Requirement A:
Edit the part of the article on the song "Heartbeat" that opens with the words containing "Critical reception" and closes with "in January 2019.", putting "color" in place of "black-and-white".
Requirement B:
Proceed with the article on Jimmy Somerville's song "Heartbeat", picking up after its last sentence.

[start of Text provided]

"Heartbeat" is a song by Scottish pop singer-songwriter Jimmy Somerville, formerly the lead vocalist of the bands Bronski Beat and Communards. Released in January 1995 as the first single from his second solo album, Dare to Love (1995), it peaked at #24 on the UK Singles Chart in February of that year and at #15 in his native Scotland. The song also topped the US Billboard Hot Dance Club Play for one week in April 1995, becoming Somerville's first (and, to date, only) solo #1 on that chart. Backing vocals on the song are performed by American dance music singers Shawn Christopher and Yvonne Gage.

Critical reception
In his weekly UK chart commentary, James Masterton wrote, "This new single marks his re-emergence from a musical lay-off with an inoffensive piece of Hi-NRG pop but not a record that is destined to make major waves on the chart."

Music video
The accompanying music video for "Heartbeat" was filmed in black-and-white. It was later published on YouTube in January 2019.

[end of Text provided]
[start of Given data]

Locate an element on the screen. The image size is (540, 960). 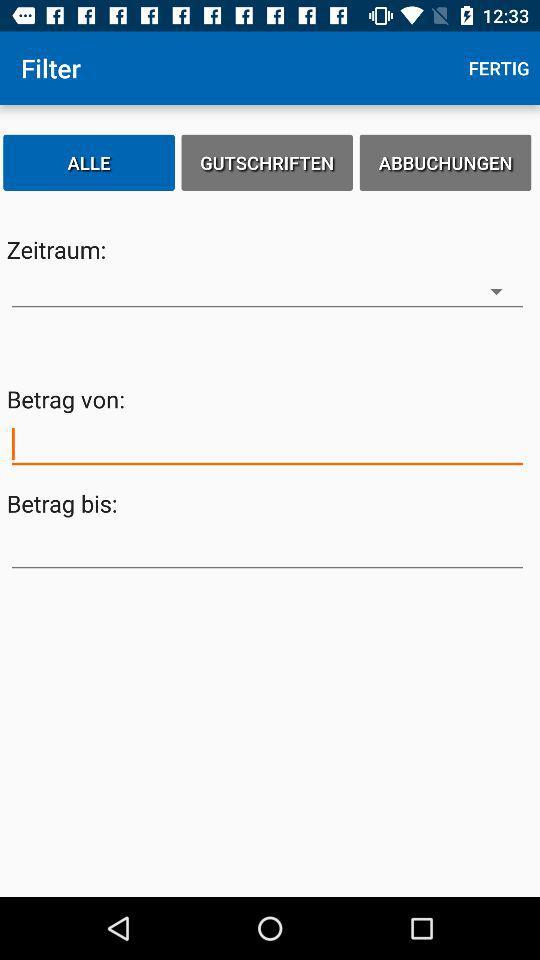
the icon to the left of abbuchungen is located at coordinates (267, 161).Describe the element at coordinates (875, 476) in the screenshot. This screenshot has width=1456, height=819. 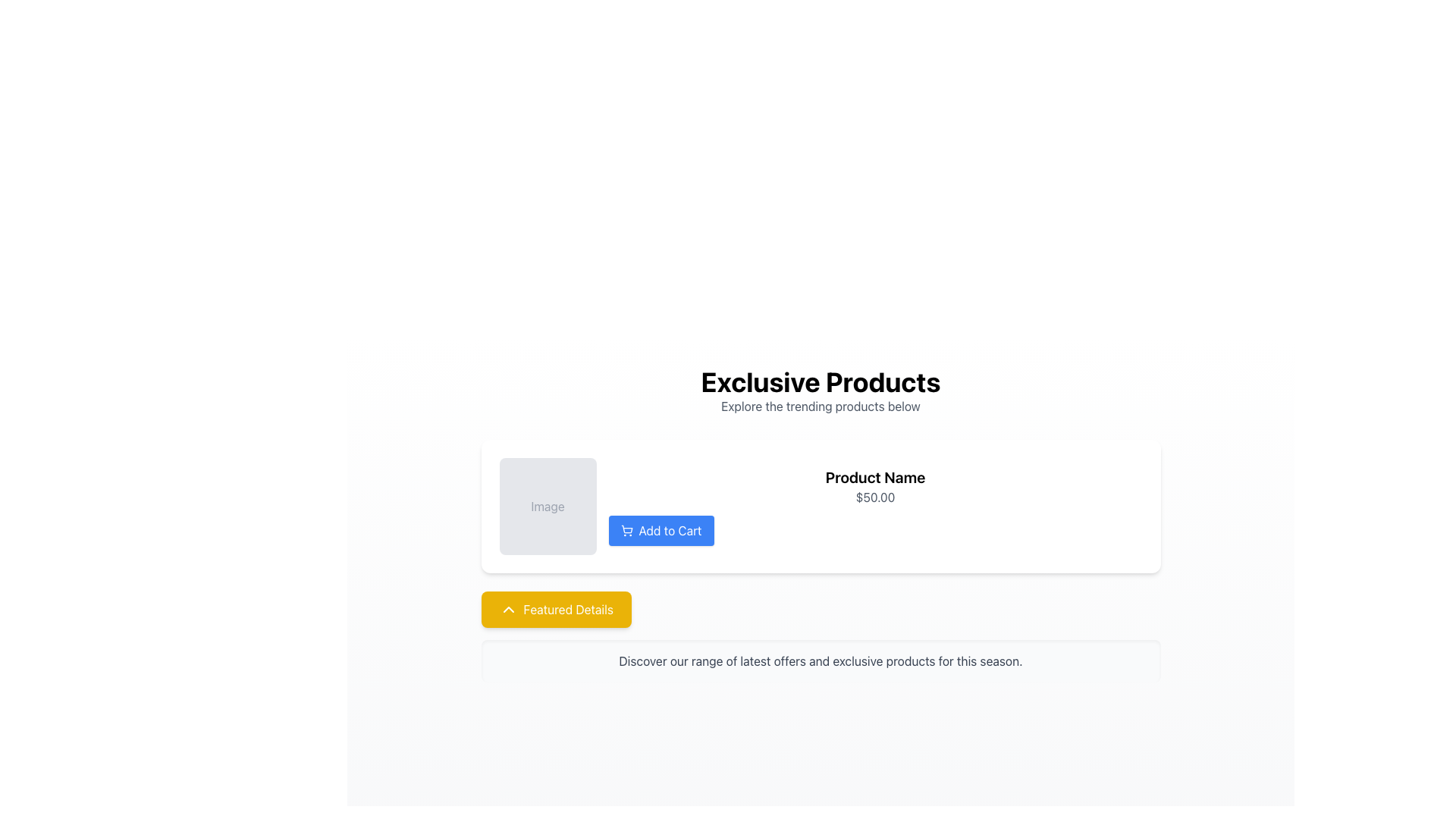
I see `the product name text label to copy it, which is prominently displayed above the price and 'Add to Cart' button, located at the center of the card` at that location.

[end of Given data]

Task answer A:
Critical reception
In his weekly UK chart commentary, James Masterton wrote, "This new single marks his re-emergence from a musical lay-off with an inoffensive piece of Hi-NRG pop but not a record that is destined to make major waves on the chart."

Music video
The accompanying music video for "Heartbeat" was filmed in color. It was later published on YouTube in January 2019.

Task answer B:
Credits and personnel

 Jimmy Somerville - lead vocal, writer
 Shawn Christopher - back vocal 
 Yvonne Gage - back vocal
 Richard Stannard - writer
 Matt Rowe - writer
 Stephen Hague - record producer, mix
 Gianfranco Bortolotti - producer
 Danny Weatherspoon - keyboards
 Eric Miller - remix, arranger
 Luca Lauri - mix, arranger
 Massimo Braghieri - arranger

 Mike Drake - remix
 DJ R.A.F. - remix
 Plus Staples - remix
 George Maniatis - edit
 Jeff Luif - engineer, mix
 Tiziano Giupponi - mix
 Mauro Picotto - arranger
 Massimo Castrezzati - arranger
 Roberto Cipro - arranger
 Gary Butcher - writer, producer, (B-side)
 Gary Wilkinson - producer, mix (B-side)

Charts

See also
List of number-one dance singles of 1995 (U.S.)

References

External links
Jimmy Somerville > Discography > Singles & EPs > "Heartbeat" at Discogs

1995 singles
Jimmy Somerville songs
Songs written by Richard Stannard (songwriter)
Song recordings produced by Stephen Hague
Songs written by Matt Rowe (songwriter)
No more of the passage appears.